March 04, 2010

"Native Extraction Service" classified ad

Ad offering 'Native Extraction Service' condemnedFirst Nations leaders in Manitoba are expressing outrage about an online classified ad that offered to round up and "extract" aboriginal youth from parts of Winnipeg and transport them like wild animals to reserves or an area of the city where many aboriginal people live.

The ad, titled "Native Extraction Service," was posted on the website, but was taken down by 1:38 p.m. CT on Thursday.
And:The text of the ad read: "Have you ever had the experience of getting home to find those pesky little buggers hanging outside your home, in the back alley or on the corner???

"Well fear no more, with my service I will simply do a harmless relocation. With one phone call I will arrive and net the pest, load them in the containment unit (pickup truck) and then relocate them to their habitat."
And:On Thursday, First Nations leaders at Manitoba Keewatinowi Okimakanak (MKO), an organization representing most First Nations communities in northern Manitoba, said they want police to investigate the ad as a hate crime.

"The way it's worded, 'to relocate them to their habitat.' Here we are trying to teach our kids better. The kids out there are told they're not wanted, said MKO Grand Chief David Harper.
Comment:  At first I thought this was a dentistry service for Natives. I guess not.

No word on whether the "extraction service" is limited to Native youths. If David Yeagley, Ward Churchill, or various fakes and wannabes get ornery, can we have them removed?

Ahem. Nice to see racism that's so plain even the deniers can't deny it. This is a "nice" northern counterpart to the reports of nooses and KKK hoods at UC San Diego.

It also seems like a textbook example of a hate crime. It exists for no other reason than to incite hatred. And it incites people to act on their hate: to call someone and have Natives "extracted."
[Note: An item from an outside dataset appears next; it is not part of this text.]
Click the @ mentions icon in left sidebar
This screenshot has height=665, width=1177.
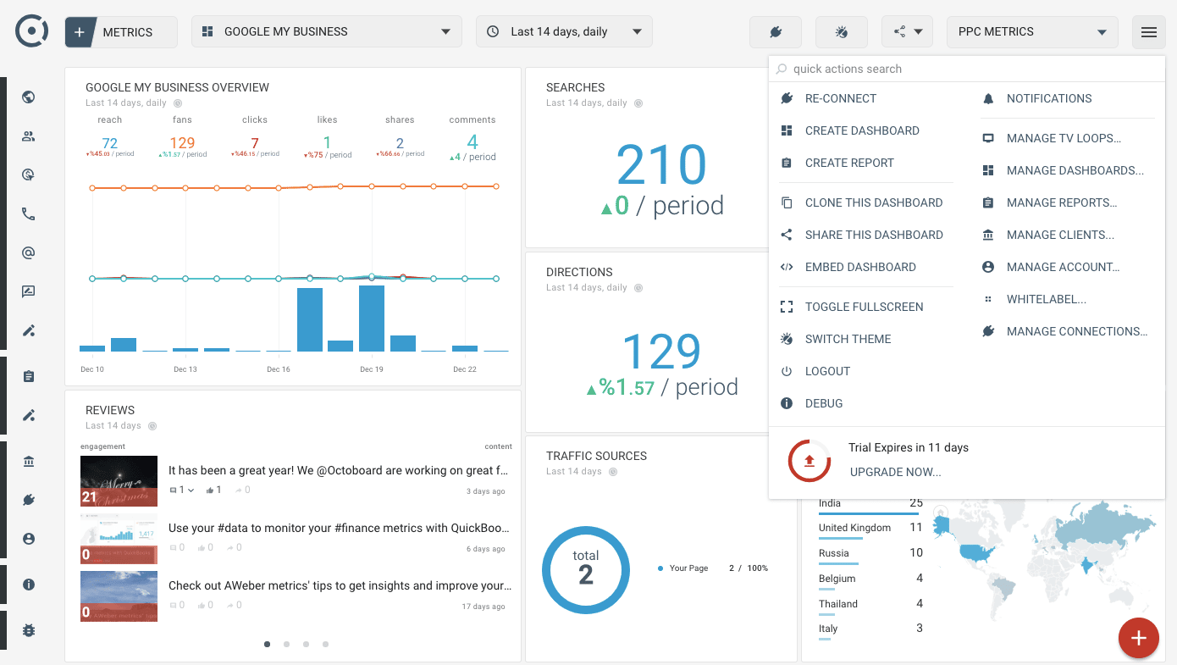pos(28,252)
And the ad used three real Native kids without their face blurred. Classy. I'd say these kids and their parents have a good chance of winning a libel suit against whoever placed the ad.
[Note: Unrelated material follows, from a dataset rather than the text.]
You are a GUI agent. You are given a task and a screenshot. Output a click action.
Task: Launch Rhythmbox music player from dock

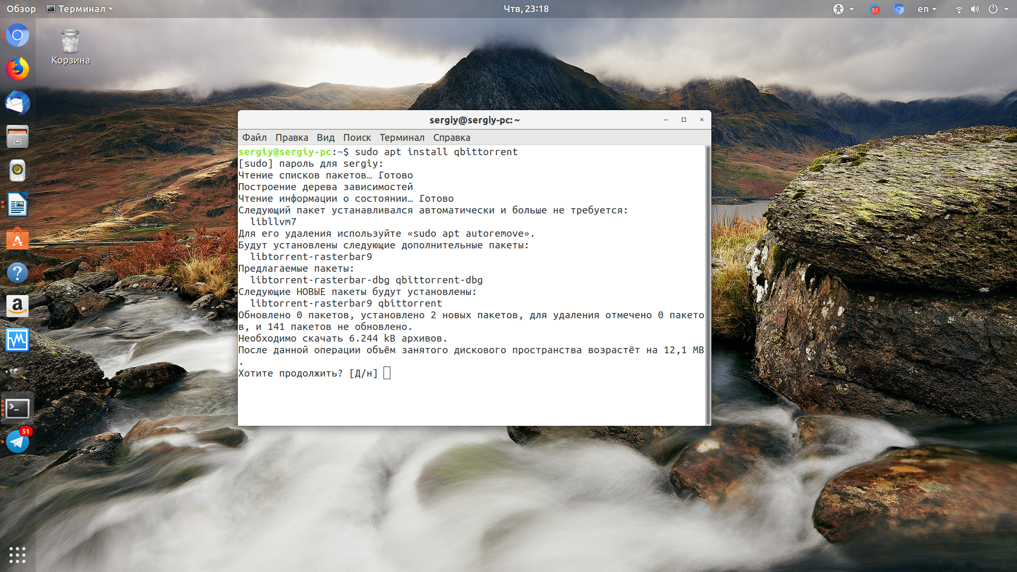(x=17, y=171)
Why the ad is stereotypical

If it isn't obvious, this ad is promoting the idea that Native youths are criminals, thugs, and lowlifes. In other words, modern-day savages. In that regard, it's kind of like SCALPED.

It's reminiscent of other anti-Indian ads such as the infamous "hunting season" one from a decade ago. The message of them all is that Indians are lazy, good-for-nothing wretches. In other words, scum, parasites, or vermin. That the only good Indian is a dead or "extracted" one.

For more on the subject, see Savage Indians.

Below:  "This online classified ad offered the free removal and relocation of aboriginal youth from parts of Winnipeg. CBC News has blurred the faces in the picture. The ad has since been pulled down." (


Longhouse Media said...

What is truly disturbing aside from the obvious is that they used an image of our boys, from our program Native Lens, who co-created our film March Point, a story about these three trying to do something to not only better themselves but to positively effect their community at Swinomish. This add, has negatively impacted them, their families, and Native people as a whole. This is a HATE CRIME and we are calling for the police to treat this as such!

Anonymous said...

"We are saddened by the fact that some people still harbor the extreme hatred toward native people that this Ad demonstrates. However, we are also encouraged that many more people recognize this as a racist attack on a generation of Native American Youth who for the most part are law abiding citizens striving to overcome generations of poverty and oppression and live productive lives. We hope that calmer heads prevail and that the individuals responsible for posting this Ad are prosecuted to the full extent of the law."

Brian Cladoosby, Chairman
Swinomish Indian Tribal Community

Rob said...

Thanks for the update. What a slap in the face for these young Native filmmakers!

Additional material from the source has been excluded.